Climatic drivers of elevation-dependent warming (EDW): A concerted field and modeling assessment for an alpine national park

Mountain regions, such as the Alps, play a crucial role in providing ecosystem services, e.g., by acting as ‘water towers’ and substantially contributing to the discharge of the main European rivers. However, global warming is causing significant changes to the cryosphere, biodiversity and ecosystems in these regions. Hence, understanding the microclimatic changes in mountainous areas is essential, particularly the phenomenon of elevation-dependent warming (EDW), describing an amplified warming trend predominantly at higher elevations compared to adjacent lowlands. In the scientific community multiple drivers of EDW are being discussed, among them snow-albedo feedback, changes in cloud properties, and aerosols. The contribution of the individual drivers varies regionally and the role of surface energy balance components, especially ground heat flux, is rarely examined.

Therefore, this study focuses on investigating the elevation-dependency of temperature trends and surface energy balance components, as well as its driving mechanisms in the Berchtesgaden National Park, Germany. This area in the northern limestone Alps is characterized by a highly variable topography, diverse landscapes and numerous ecosystems. Preliminary results from this ongoing study are presented, emphasizing the methodological approach and initial insights gained:

Extensive data from the meteorological measuring station network, covering elevations from 600 to 2700 m.a.s.l., is analyzed to identify EDW patterns in the national park and its surroundings.
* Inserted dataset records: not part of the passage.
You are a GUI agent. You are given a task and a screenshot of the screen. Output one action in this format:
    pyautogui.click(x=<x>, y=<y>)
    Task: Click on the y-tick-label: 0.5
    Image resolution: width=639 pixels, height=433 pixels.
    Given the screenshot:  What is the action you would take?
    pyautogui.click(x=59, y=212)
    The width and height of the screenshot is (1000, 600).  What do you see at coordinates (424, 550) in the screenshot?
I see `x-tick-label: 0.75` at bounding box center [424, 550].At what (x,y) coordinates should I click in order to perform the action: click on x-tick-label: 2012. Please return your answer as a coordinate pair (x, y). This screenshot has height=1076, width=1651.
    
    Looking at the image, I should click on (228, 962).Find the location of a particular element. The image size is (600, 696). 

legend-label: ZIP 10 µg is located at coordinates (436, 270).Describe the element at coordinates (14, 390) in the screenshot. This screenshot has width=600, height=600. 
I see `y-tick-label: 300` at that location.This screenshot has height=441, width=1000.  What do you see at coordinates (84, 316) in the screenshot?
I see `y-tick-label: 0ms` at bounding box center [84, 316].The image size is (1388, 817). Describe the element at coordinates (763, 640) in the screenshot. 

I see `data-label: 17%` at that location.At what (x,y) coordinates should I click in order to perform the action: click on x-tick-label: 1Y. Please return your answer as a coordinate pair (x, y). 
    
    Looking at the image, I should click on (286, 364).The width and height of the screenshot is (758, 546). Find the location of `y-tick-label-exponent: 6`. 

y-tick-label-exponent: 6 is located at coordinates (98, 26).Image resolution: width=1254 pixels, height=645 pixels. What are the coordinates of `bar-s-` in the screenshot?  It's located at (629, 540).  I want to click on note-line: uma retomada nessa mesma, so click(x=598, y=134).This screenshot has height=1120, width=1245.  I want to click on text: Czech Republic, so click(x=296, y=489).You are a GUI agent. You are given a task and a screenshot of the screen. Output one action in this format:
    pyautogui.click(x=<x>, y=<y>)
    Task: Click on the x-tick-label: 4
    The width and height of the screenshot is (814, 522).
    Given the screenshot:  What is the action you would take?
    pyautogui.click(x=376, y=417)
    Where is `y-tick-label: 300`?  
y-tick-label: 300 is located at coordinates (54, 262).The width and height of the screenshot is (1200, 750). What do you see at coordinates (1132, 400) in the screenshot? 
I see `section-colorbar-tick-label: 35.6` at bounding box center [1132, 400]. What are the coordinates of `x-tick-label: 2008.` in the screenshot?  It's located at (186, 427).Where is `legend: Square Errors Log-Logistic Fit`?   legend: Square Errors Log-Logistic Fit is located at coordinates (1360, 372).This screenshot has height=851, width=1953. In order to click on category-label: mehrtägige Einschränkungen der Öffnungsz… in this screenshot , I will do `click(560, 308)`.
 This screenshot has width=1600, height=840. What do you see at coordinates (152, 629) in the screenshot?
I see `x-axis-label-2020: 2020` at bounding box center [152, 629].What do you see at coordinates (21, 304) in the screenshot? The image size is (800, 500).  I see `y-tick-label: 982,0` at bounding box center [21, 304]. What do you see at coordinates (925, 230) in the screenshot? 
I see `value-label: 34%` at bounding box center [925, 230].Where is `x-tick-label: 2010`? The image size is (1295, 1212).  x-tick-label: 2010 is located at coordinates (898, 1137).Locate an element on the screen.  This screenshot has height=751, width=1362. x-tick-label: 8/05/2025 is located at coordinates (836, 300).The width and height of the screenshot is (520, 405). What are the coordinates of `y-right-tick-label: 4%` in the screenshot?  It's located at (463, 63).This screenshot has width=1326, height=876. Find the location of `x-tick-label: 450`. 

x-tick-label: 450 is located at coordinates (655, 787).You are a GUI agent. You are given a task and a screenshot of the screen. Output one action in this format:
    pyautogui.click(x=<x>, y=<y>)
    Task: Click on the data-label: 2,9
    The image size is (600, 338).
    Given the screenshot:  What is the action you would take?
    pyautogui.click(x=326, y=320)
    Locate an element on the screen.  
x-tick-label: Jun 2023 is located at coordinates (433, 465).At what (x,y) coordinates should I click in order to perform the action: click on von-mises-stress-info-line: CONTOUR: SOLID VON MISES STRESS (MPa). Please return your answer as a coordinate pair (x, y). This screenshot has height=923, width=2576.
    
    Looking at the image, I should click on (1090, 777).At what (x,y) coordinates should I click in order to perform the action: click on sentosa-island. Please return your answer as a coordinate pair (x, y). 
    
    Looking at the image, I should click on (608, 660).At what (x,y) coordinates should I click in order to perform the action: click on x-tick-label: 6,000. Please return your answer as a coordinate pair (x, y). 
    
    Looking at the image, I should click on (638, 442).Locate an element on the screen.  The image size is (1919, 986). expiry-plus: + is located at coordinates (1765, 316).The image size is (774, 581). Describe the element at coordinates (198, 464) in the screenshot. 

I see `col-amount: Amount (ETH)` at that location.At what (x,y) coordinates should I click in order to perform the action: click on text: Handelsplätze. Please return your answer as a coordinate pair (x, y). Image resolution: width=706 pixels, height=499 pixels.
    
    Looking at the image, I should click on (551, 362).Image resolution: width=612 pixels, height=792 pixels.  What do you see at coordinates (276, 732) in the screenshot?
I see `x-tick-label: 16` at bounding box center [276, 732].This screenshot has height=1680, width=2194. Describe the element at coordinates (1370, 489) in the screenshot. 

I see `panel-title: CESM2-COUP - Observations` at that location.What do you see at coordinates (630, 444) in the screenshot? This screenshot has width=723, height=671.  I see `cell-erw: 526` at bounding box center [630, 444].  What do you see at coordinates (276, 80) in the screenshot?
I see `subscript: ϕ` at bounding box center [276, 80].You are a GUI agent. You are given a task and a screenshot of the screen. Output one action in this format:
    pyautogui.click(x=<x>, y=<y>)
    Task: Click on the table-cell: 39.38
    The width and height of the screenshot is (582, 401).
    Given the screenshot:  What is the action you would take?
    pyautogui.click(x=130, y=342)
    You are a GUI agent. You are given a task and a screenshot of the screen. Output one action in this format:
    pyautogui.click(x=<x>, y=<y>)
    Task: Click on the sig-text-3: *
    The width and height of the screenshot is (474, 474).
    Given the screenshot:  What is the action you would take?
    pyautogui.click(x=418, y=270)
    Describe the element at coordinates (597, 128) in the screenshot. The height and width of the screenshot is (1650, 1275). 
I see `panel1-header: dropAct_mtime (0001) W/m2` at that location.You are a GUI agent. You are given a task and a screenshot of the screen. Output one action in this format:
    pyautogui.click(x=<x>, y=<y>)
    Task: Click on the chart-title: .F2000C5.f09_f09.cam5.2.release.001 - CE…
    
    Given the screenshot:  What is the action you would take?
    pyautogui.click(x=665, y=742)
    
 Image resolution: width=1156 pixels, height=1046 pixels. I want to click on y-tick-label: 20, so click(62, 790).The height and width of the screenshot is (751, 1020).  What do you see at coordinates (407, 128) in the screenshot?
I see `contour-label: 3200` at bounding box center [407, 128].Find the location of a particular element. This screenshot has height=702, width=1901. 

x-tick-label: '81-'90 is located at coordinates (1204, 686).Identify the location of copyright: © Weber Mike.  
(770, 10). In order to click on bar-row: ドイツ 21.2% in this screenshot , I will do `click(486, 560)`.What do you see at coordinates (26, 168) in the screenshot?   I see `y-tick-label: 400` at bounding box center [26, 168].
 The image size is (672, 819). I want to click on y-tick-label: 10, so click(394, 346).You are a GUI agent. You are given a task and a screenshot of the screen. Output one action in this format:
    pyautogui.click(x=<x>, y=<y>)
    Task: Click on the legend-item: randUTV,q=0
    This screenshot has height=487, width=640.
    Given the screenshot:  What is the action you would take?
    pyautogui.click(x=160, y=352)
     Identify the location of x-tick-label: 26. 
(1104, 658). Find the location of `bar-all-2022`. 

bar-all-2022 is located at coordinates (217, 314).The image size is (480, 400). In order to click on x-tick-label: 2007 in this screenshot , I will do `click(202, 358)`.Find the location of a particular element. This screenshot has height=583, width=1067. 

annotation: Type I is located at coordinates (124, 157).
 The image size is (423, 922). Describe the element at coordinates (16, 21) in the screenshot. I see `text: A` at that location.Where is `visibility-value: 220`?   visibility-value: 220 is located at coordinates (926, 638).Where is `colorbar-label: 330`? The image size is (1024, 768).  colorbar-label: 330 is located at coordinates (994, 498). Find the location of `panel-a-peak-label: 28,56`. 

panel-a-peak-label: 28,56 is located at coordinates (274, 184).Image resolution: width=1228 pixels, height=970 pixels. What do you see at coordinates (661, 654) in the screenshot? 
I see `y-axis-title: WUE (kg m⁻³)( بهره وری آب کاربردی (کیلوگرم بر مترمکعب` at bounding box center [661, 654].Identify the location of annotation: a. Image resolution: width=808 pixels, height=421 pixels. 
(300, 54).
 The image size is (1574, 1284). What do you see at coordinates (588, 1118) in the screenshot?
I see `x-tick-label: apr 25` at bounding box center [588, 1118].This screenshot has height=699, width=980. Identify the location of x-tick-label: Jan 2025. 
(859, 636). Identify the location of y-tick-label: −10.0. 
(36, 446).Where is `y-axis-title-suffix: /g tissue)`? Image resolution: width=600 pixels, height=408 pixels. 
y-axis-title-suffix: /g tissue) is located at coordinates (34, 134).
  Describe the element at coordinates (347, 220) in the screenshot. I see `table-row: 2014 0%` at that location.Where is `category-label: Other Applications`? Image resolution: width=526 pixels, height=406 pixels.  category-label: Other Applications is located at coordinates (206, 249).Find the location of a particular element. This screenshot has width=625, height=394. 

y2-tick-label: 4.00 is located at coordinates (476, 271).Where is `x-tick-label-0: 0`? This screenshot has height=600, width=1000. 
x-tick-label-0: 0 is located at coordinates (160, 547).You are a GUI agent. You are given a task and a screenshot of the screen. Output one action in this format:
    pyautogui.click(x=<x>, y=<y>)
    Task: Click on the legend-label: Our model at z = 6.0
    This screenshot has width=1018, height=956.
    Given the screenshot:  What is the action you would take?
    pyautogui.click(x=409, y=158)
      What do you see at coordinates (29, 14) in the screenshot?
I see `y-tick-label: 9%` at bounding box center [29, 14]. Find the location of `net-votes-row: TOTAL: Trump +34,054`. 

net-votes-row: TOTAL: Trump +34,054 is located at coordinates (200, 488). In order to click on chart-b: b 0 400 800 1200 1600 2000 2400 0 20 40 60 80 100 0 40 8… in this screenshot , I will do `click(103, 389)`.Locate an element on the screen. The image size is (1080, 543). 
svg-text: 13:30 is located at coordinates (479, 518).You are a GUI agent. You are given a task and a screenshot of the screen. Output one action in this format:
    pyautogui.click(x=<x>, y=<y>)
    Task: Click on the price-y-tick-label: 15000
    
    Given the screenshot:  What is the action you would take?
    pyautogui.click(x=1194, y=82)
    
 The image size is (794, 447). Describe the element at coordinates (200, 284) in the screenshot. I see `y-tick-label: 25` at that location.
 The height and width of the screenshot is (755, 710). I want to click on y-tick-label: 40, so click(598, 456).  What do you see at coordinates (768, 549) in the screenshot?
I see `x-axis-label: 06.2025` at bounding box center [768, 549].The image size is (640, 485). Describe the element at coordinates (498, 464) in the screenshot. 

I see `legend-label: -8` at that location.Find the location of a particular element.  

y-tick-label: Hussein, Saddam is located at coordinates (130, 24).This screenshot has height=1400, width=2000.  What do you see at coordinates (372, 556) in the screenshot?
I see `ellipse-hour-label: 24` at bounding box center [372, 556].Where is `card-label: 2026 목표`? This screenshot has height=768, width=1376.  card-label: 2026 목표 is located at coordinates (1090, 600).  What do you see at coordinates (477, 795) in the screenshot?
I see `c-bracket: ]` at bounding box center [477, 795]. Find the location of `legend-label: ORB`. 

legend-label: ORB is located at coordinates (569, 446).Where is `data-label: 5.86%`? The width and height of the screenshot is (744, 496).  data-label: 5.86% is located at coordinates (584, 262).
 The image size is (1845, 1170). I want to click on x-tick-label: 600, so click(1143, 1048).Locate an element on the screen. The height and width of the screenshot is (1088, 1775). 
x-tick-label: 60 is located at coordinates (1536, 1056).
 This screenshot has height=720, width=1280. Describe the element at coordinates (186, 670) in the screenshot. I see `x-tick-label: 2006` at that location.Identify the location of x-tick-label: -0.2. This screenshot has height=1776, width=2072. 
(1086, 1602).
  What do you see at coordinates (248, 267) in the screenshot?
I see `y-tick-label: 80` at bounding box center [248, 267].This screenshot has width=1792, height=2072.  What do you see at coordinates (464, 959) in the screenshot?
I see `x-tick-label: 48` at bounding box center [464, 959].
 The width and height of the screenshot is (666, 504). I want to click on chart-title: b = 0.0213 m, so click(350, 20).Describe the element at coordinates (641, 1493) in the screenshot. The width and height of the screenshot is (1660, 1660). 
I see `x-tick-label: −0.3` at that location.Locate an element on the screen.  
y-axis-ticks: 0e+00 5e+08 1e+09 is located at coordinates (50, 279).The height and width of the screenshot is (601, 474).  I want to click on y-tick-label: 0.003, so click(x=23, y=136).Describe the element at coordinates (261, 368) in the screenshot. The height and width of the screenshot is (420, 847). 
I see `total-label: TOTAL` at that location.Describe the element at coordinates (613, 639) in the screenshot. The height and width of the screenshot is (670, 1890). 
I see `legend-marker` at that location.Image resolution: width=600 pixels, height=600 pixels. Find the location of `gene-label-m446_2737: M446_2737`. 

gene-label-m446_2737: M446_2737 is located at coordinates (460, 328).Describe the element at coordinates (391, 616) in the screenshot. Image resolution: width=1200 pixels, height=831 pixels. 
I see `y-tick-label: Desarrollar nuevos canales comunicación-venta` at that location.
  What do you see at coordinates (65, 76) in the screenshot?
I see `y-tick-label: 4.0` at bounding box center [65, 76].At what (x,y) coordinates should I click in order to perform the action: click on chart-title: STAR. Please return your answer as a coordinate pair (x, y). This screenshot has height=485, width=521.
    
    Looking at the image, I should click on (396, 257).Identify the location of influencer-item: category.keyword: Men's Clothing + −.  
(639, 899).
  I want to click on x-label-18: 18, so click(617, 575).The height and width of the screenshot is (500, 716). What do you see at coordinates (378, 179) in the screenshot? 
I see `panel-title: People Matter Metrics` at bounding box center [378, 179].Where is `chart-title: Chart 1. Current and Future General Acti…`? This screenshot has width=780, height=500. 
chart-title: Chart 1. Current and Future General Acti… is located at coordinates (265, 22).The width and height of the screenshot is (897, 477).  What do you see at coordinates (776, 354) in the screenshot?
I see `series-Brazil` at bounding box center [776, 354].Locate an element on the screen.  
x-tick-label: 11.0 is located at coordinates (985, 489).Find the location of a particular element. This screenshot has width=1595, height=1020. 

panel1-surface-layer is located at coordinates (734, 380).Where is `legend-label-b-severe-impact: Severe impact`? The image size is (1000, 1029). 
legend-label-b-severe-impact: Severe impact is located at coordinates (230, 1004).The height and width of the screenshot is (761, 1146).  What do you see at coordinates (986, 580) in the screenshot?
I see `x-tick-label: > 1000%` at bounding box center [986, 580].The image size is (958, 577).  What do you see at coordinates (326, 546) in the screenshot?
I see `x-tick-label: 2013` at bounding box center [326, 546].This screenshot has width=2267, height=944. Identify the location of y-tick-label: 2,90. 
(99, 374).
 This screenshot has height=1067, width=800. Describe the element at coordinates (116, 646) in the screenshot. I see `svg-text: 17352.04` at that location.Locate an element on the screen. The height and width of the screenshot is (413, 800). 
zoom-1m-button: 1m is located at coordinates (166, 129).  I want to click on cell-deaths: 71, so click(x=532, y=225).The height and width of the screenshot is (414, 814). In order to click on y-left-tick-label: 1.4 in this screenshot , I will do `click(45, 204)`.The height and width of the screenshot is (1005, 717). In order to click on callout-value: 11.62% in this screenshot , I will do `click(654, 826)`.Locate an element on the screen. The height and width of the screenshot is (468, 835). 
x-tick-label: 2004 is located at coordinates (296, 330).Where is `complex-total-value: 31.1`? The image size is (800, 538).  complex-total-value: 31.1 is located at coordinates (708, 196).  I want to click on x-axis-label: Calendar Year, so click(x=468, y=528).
Additionally, from fall 2023 to 2025, a transect of three meteorological stations is established at different elevations (600 to 2000 m.a.s.l.) for a detailed investigation of land surface energy balance. Besides measuring the radiative components in highly variable terrain, the field observations focus especially on ground heat flux, obtained at multiple positions within each station site to capture the small-scale variance and aspect dependency of ground heat flux. Additionally, at one of the stations the turbulent heat fluxes are assessed, using the Modified Bowen Ratio Method.

To gain a holistic picture of the processes within the national park, the land surface model Noah-MP is employed to simulate the surface energy exchange processes at a high spatial resolution of 100 m. To improve the understanding of the development over time, model runs covering several decades in the past and a run during the measurement period (2023–2025) are performed, with results validated against the observational data.